Der Erste Senat des Bundesverfassungsgerichts hat Anfang November 2025 den im Jahr 2022 ins Infektionsschutzgesetz eingefügten § 5c für nichtig erklärt. Damit sind die gesetzlichen Regeln zur Frage, wie im Fall einer nötigen Triage vorgegangen werden soll, hinfällig. Die Verfassungsbeschwerde hatten insgesamt 14 Ärztinnen und Ärzte eingereicht, die das Gesetz für unklar, widersprüchlich und in der Konsequenz mit erheblicher Rechtsunsicherheit verbunden bezeichnet hatten.
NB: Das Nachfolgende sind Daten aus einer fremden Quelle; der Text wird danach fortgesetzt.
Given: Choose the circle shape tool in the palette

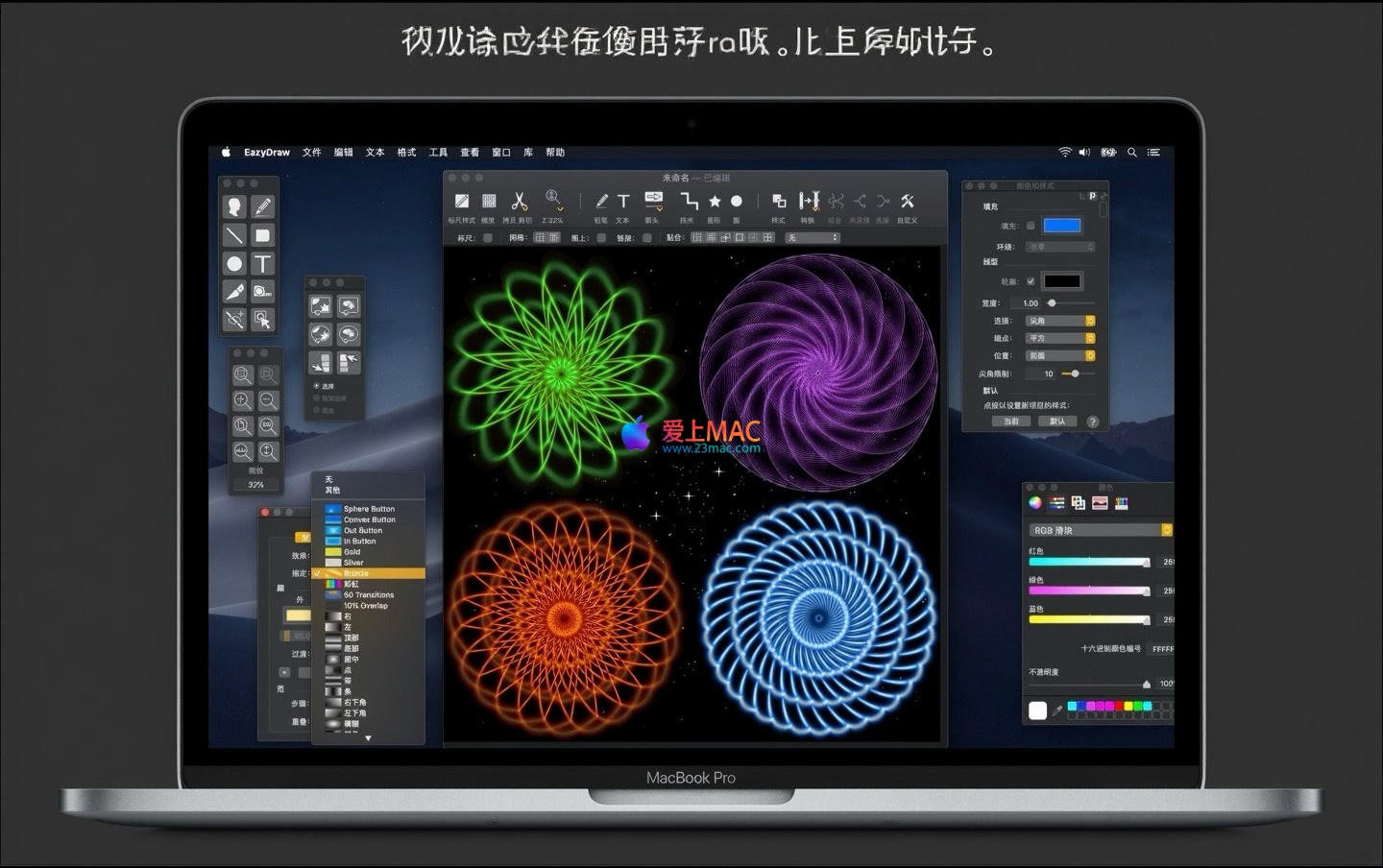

Insbesondere hatten sie auch das Verbot der Ex-Post-Triage kritisiert, nach dem eine begonnene Behandlung auch dann nicht abgebrochen werden darf, wenn Patienten mit einer besseren Prognose eintreffen.
Der Marburger Bund als größter deutscher Ärzteverband begrüßte naturgemäß die Entscheidung zugunsten seiner Mitglieder. Die Regelung hätte in die grundgesetzlich geregelte Berufsausübungsfreiheit der Ärzte eingegriffen. Die 1. Vorsitzende des Marburger Bundes, Dr. Susanne Johna, sagte: „Das Bundesverfassungsgericht hat klargestellt, dass die Ausübung ärztlicher Tätigkeit nicht durch unzulässige staatliche Vorgaben eingeengt werden darf.“ Zur Berufsfreiheit gehöre gerade auch die Freiheit und Verantwortung, in medizinischen Dilemmasituationen in kollegialer Abstimmung ärztliche Entscheidungen nach fachlicher Kenntnis und eigenem Gewissen zu treffen.
Das Bundesverfassungsgericht betonte außerdem, dass der Bundesgesetzgeber gar nicht befugt war, eine solche Regelung, wie sie 2022 im Rahmen der COVID 19-Pandemie getroffen wurde, festzuschreiben. Zwar sei der Bund für die Bekämpfung von Pandemien zuständig. Situationen, in denen Krankenhäuser triagieren müssten, könnten aber auch ohne ein Pandemiegeschehen auftreten. Es sei grundsätzlich Sache der Bundesländer über ein Verfahren zu entscheiden, das in solchen Fällen ablaufen solle.